Speak to other students
As simple as that! International students are a part of our community – don’t shut yourself off because of your shyness! Finnish students may also be shy to approach international students, so make the first move!
The common language between students is most often English. If you think that your English skills are not good enough, you are mistaken! You do not have to be fluent in English, and people can understand you even if you are still learning. Finnish people usually speak good English, and their accent is quite easy to understand. Studying and living by using English will quickly become second nature to you. Go ahead and start speaking English!
Most international students study at least some Finnish while they are studying here. In fact, if you are planning on staying in Finland after graduation, it is a good idea to start learning Finnish as soon as you arrive. Although English is widely spoken here, understanding and speaking Finnish allows you to see Finland in a whole different light. The Finnish language has a reputation of being difficult. Although it is different from many other languages, you will be able to pick up the basics pretty quickly. After that, use your skills to develop your Finnish even further. A Finn will gladly help you with the language!
Speak some other language
Have you studied German, Spanish, Russian, Italian, Chinese or some other language and would like to maintain your skills or put them into practice? International students come to our university from all around the world, so it is very likely that you can find native speakers of the language you are studying at our university.

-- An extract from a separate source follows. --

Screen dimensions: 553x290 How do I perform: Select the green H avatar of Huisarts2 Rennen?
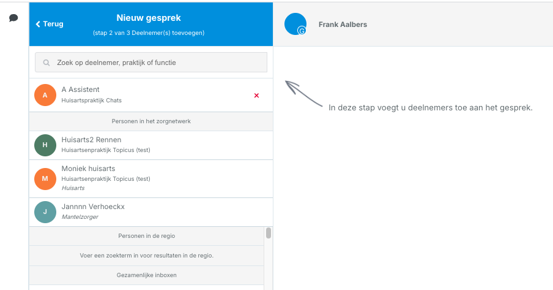click(45, 145)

Participate in the international community
The international community in Tampere University is quite large. There are numerous clubs, groups and activities all over the student body. In addition to taking part in the clubs’ events, you can also advance the international students’ role in the university community! Here are a couple of tips:
- Join an international club
- Become an international student tutor
- Take part in the council elections
- Attend subject association meetings and participate in their activities
- Get to know Finnish students and talk about your experiences
- Participate in studies offered by international university networks, such as the European Consortium of Innovative Universities (known as ECIU) and the University of the Arctic, online
If you are interested in influencing international affairs, you may want to join in on improving the internationality of our community and our university. You do not have to be an expert, interest will take you far! When this guide comes out, you will get the most current information on different advocacy channels from the international organisers of the Student Union’s board. You can find the Board’s contact information on TREY’s website! If you want to participate at a lower threshold, you can subscribe to the mailing list meant for everyone interested in international affairs. Information regarding email lists can be found on TREY’s website.
You can also promote international affairs by applying to be the international affairs organiser in a student association. International affairs organisers operate within their associations but they also do cooperation with TREY’s international affairs sector. In some associations, you don’t need to know Finnish to be an international affairs organiser, so you may want to ask about this directly from the association.